ESRA logo
Tuesday 14th July      Wednesday 15th July      Thursday 16th July      Friday 17th July     




Friday 17th July, 09:00 - 10:30 Room: HT-103


Technical Problems and Solutions for Record Linkage and Big Data 1

Convenor Dr Manfred Antoni (Institute for Employment Research (IAB) )
Coordinator 1Mr Stefan Bender (Institute for Employment Research (IAB))
Coordinator 2Professor Rainer Schnell (University of Duisburg-Essen)

Session Details

The scope of the session includes technical issues of linkage, handling large administrative databases or big data (for example, blocking strategies) and problems caused by incomplete identifiers. Furthermore, techniques and problems of privacy preserving record linkage and secure access to linked datasets will be discussed. Finally, new algorithms and software for record-linkage applications for large datasets will be covered.

We invite presentations on:
• Handling missing and messy identifiers
• Blocking techniques
• Privacy Preserving Record Linkage
• Access to linked datasets
• Algorithms and Software

Paper Details

1. Privacy-Preserving Distance Comparable Geospatial Encoding
Dr James Farrow (Farrow Norris)
Professor Rainer Schnell (University of Duisburg-Essen)

A privacy preserving method of encoding location without using explicit coordinates is presented which allows encoded information to be compared to determine the distance between locations to a desired level of accuracy without the need to encode explicit location data.
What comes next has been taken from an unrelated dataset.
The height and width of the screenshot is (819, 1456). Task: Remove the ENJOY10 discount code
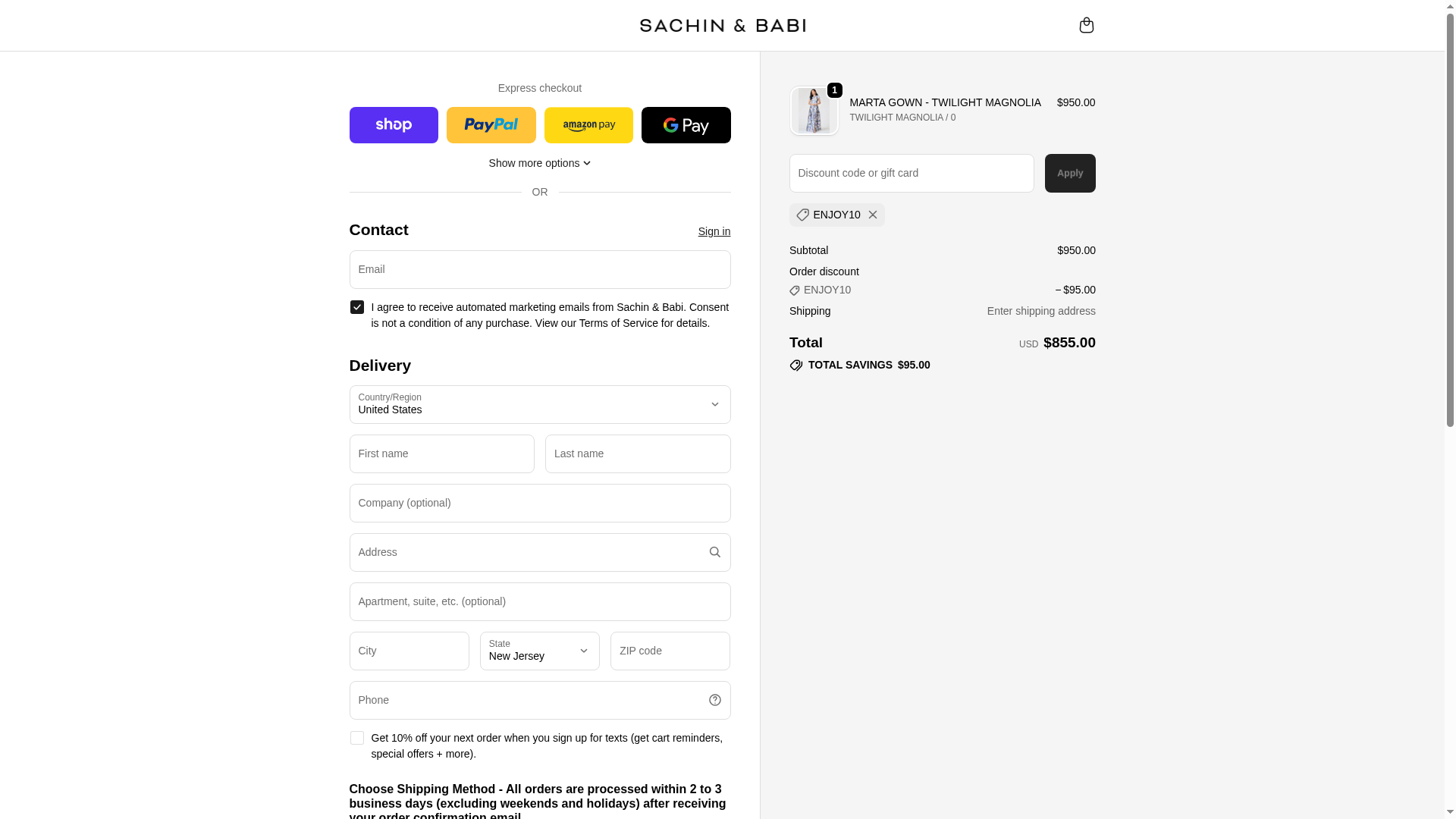click(873, 215)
An discussion of the tradeoff between encoding size, desired accuracy and maximum calculable distance is presented.

The approach is suitable for allowing calculations on geospatial information, e.g. address information, where individual locations must not be readily identifiable for privacy reasons but where records may need to be compared to obtain their distance from one another or from other features.


2. Recent advances in Privacy Preserving Record Linkage
Professor Rainer Schnell (University of Duisburg-Essen)
Mr Christian Borgs (University of Duisburg-Essen)
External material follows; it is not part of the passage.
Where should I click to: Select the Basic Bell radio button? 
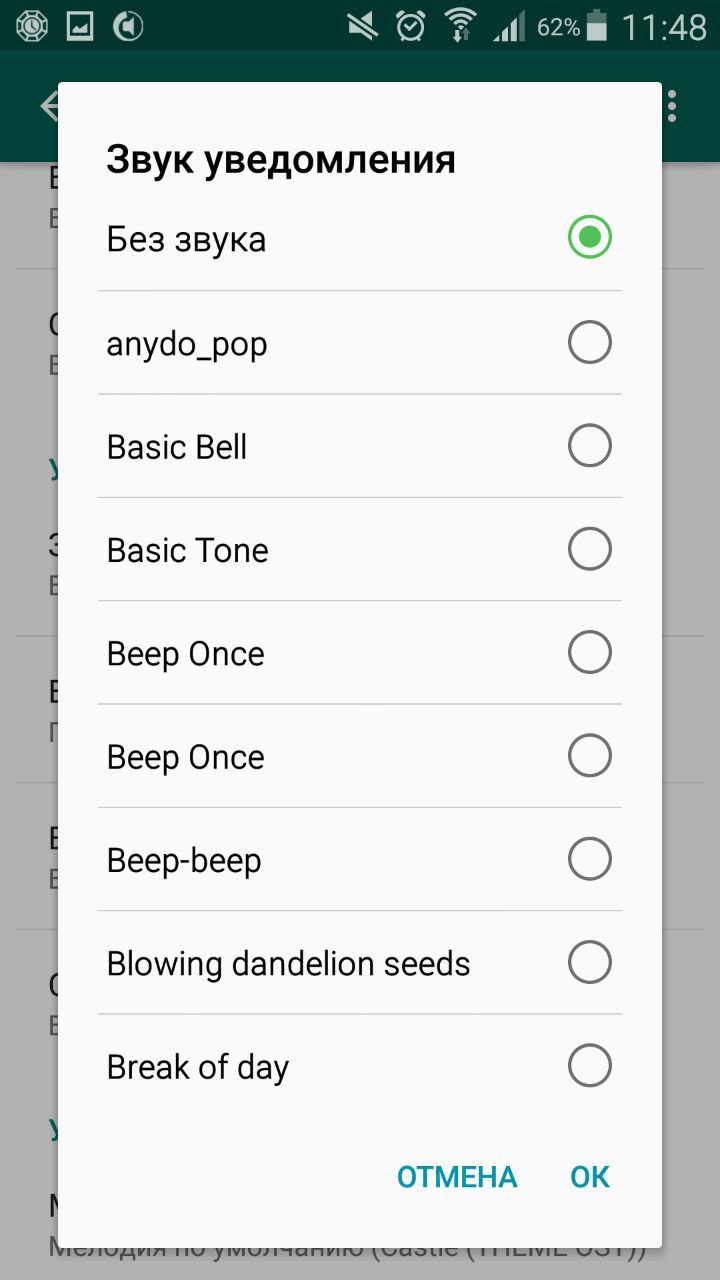coord(589,446)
Privacy preserving record linkage (PPRL) is an academic field dedicated to the study of techniques for linking surveys and/or administrative databases without the use of unique personal identifiers. During the last decade, a number of different PPRL techniques have been suggested and a few of them are actually in use for large scale surveys. The presentation will explain the basis approaches, their advantages and disadvantages concerning performance and cryptographic properties. Based on recent research, recommendations for the practical implementation of PPRL for large data sets with millions of records and missing identifiers will be given.


3. Linking the SED to administrative data: technical challenges
Dr Joshua Tokle (American Institutes for Research)
Ms Christina Jones (American Institutes for Research)
Dr Michelle Yin (American Institutes for Research)

I will describe work conducted by the American Institutes for Research to link the NSF's Survey of Earned Doctorates (SED) to UMETRICS data, which is an administrative data set that contains payments to employees on federal grants for particfipating universities. Data were linked using a standard Fellegi-Sunter approach. I will describe our process for preparing and linking the data, including our success using Python, MySQL, and an in-house Java implementation of the Fellegi-Sunter algorithm.